## Texto fornecido
◇ ◇ ◇ ◇ ◇ ◇ ◇

Segundo o Banco Mundial, as crianças desnutridas têm maiores probabilidades de deixar a escola e de ter menor renda na vida adulta, reduzindo o crescimento econômico geral. Em sua publicação O Estado Mundial da Agricultura e da Alimentação 2013, divulgada em Roma, na Itália, a FAO explica que, ao contrário da fortificação, que ocorre durante o processamento dos alimentos, biofortificação implica enriquecer o conteúdo de micronutrientes das plantas.

Persistem as perguntas sobre se consumidor está pronto para comprar alimentos biofortificados, especialmente quando estes são diferentes das variedades tradicionais. Segundo a FAO, as primeiras evidências sugerem que os consumidores estão dispostos a adquiri-los, e inclusive pagariam um pouco mais por eles. Em Uganda, a FAO descobriu que os consumidores estavam dispostos a pagar pelas variedades alaranjadas da batata, da mesma forma que pagavam pelas brancas, inclusive sem uma campanha promocional.

◇ ◇ ◇ ◇ ◇ ◇ ◇

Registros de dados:
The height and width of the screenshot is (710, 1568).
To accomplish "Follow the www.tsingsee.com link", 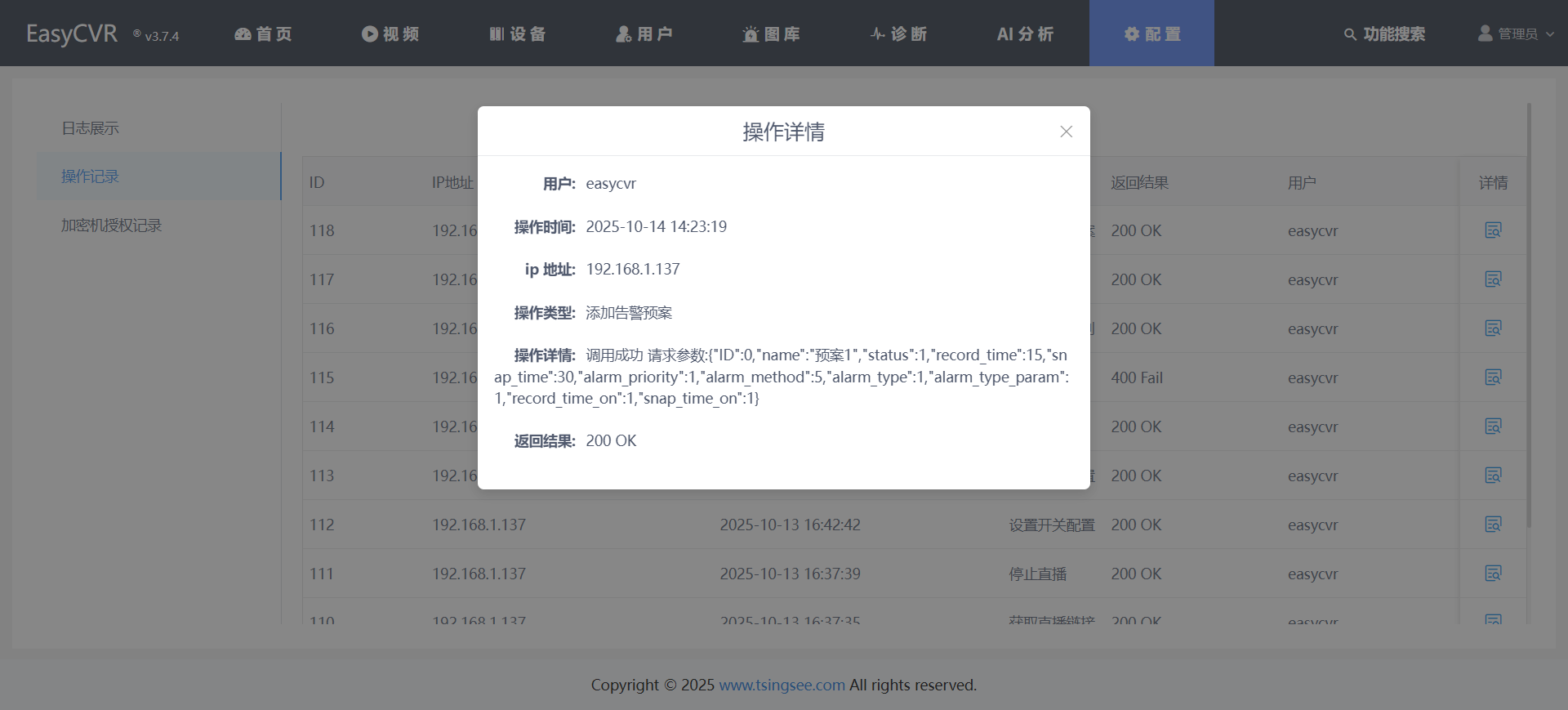I will pos(782,685).
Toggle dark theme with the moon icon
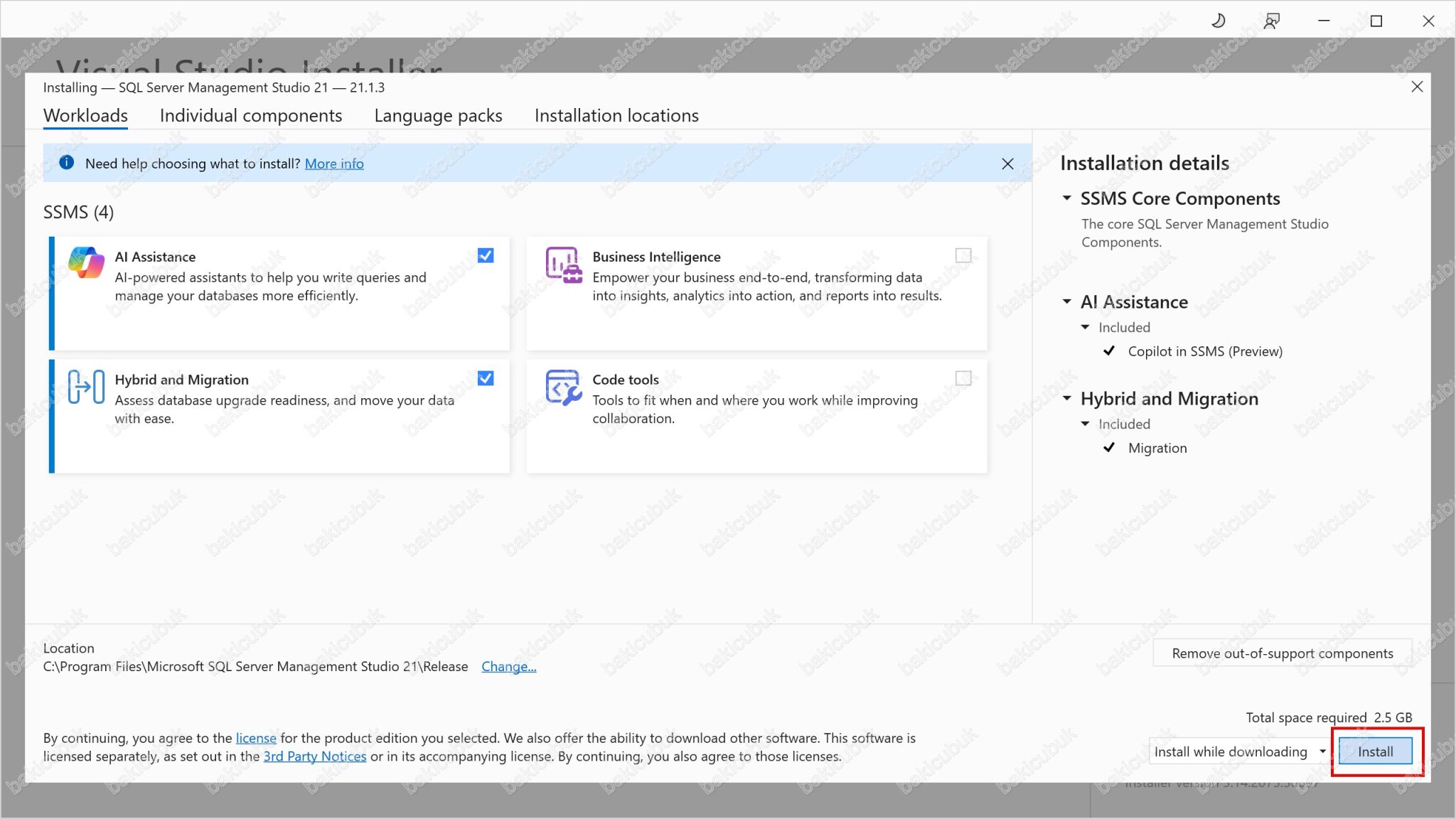The height and width of the screenshot is (819, 1456). click(x=1218, y=20)
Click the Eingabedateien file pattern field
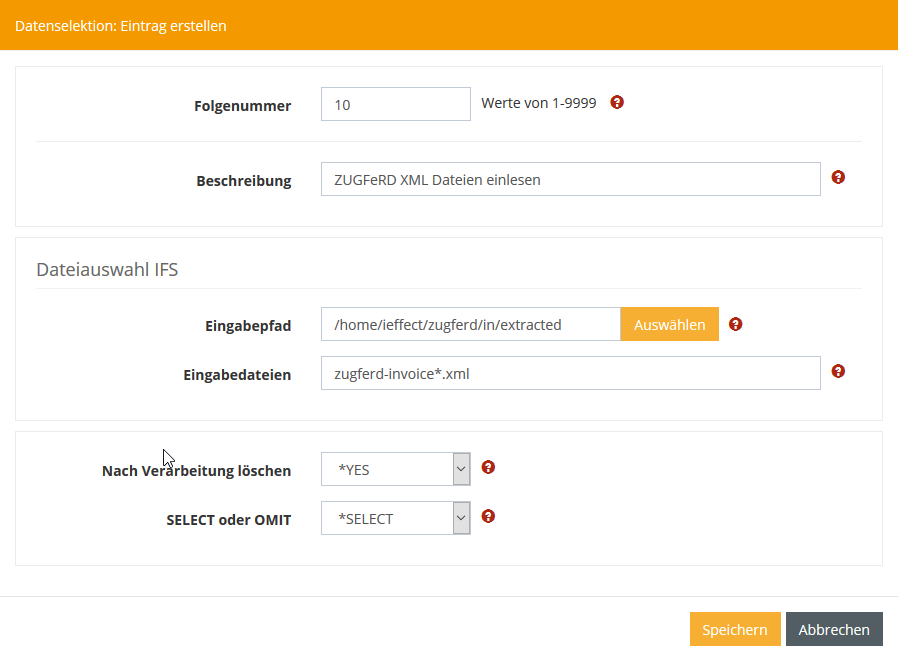898x661 pixels. point(570,374)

◇ ◇ ◇ ◇ ◇ ◇ ◇

## Enunciado da tarefa
Copie de novo tudo o que vai de "Segundo o Banco" até "micronutrientes das plantas." no texto sobre biofortificação, trocando "crescimento econômico" por "desenvolvimento econômico".

## Tarefa resolvida
Segundo o Banco Mundial, as crianças desnutridas têm maiores probabilidades de deixar a escola e de ter menor renda na vida adulta, reduzindo o desenvolvimento econômico geral. Em sua publicação O Estado Mundial da Agricultura e da Alimentação 2013, divulgada em Roma, na Itália, a FAO explica que, ao contrário da fortificação, que ocorre durante o processamento dos alimentos, biofortificação implica enriquecer o conteúdo de micronutrientes das plantas.